### Task prompt
Your task is to print each entry exactly as written.

[[ Supplied data, beginning ]]

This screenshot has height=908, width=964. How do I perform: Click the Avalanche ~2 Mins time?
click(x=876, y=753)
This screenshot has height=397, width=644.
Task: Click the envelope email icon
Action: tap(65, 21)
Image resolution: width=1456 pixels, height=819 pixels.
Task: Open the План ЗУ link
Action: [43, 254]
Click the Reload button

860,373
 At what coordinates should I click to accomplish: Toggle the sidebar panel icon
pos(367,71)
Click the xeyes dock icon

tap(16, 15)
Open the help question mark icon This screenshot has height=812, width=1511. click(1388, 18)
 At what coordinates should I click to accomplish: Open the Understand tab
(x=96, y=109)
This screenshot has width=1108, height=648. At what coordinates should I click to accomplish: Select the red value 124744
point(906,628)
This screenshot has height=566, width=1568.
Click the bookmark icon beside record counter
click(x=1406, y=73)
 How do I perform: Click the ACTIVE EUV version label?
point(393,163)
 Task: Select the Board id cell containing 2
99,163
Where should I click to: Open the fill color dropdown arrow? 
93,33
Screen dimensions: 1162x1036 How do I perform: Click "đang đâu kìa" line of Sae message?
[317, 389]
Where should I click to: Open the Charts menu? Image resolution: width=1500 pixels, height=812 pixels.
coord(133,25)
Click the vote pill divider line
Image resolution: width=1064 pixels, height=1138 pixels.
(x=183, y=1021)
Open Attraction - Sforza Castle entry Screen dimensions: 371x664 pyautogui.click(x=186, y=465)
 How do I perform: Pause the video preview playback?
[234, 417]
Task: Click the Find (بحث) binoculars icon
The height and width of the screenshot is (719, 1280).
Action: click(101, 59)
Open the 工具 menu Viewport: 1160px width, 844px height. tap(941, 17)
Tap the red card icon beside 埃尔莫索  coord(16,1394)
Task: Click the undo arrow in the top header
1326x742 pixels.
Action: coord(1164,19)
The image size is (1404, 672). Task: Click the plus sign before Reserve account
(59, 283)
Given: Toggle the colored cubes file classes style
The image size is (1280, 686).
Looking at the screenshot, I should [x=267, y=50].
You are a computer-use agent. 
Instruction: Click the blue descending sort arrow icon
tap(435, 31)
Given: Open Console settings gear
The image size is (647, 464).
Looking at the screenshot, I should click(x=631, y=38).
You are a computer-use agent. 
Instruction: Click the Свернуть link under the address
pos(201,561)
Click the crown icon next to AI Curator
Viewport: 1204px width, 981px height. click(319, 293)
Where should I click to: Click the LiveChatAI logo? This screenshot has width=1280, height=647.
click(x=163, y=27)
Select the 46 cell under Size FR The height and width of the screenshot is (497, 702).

[[ Supplied data, end ]]

### Exercise solution
This screenshot has height=908, width=964. How do I perform: Click the Avalanche ~2 Mins time?
click(x=876, y=753)
This screenshot has height=397, width=644.
Task: Click the envelope email icon
Action: tap(65, 21)
Image resolution: width=1456 pixels, height=819 pixels.
Task: Open the План ЗУ link
Action: [43, 254]
Click the Reload button

860,373
 At what coordinates should I click to accomplish: Toggle the sidebar panel icon
pos(367,71)
Click the xeyes dock icon

tap(16, 15)
Open the help question mark icon This screenshot has height=812, width=1511. click(1388, 18)
 At what coordinates should I click to accomplish: Open the Understand tab
(x=96, y=109)
This screenshot has width=1108, height=648. At what coordinates should I click to accomplish: Select the red value 124744
point(906,628)
This screenshot has height=566, width=1568.
Click the bookmark icon beside record counter
click(x=1406, y=73)
 How do I perform: Click the ACTIVE EUV version label?
point(393,163)
 Task: Select the Board id cell containing 2
99,163
Where should I click to: Open the fill color dropdown arrow? 
93,33
Screen dimensions: 1162x1036 How do I perform: Click "đang đâu kìa" line of Sae message?
[317, 389]
Where should I click to: Open the Charts menu? Image resolution: width=1500 pixels, height=812 pixels.
coord(133,25)
Click the vote pill divider line
Image resolution: width=1064 pixels, height=1138 pixels.
(x=183, y=1021)
Open Attraction - Sforza Castle entry Screen dimensions: 371x664 pyautogui.click(x=186, y=465)
 How do I perform: Pause the video preview playback?
[234, 417]
Task: Click the Find (بحث) binoculars icon
The height and width of the screenshot is (719, 1280).
Action: click(101, 59)
Open the 工具 menu Viewport: 1160px width, 844px height. tap(941, 17)
Tap the red card icon beside 埃尔莫索  coord(16,1394)
Task: Click the undo arrow in the top header
1326x742 pixels.
Action: coord(1164,19)
The image size is (1404, 672). Task: Click the plus sign before Reserve account
(59, 283)
Given: Toggle the colored cubes file classes style
The image size is (1280, 686).
Looking at the screenshot, I should [x=267, y=50].
You are a computer-use agent. 
Instruction: Click the blue descending sort arrow icon
tap(435, 31)
Given: Open Console settings gear
The image size is (647, 464).
Looking at the screenshot, I should click(x=631, y=38).
You are a computer-use agent. 
Instruction: Click the Свернуть link under the address
pos(201,561)
Click the crown icon next to AI Curator
Viewport: 1204px width, 981px height. click(319, 293)
Where should I click to: Click the LiveChatAI logo? This screenshot has width=1280, height=647.
click(x=163, y=27)
Select the 46 cell under Size FR The height and width of the screenshot is (497, 702).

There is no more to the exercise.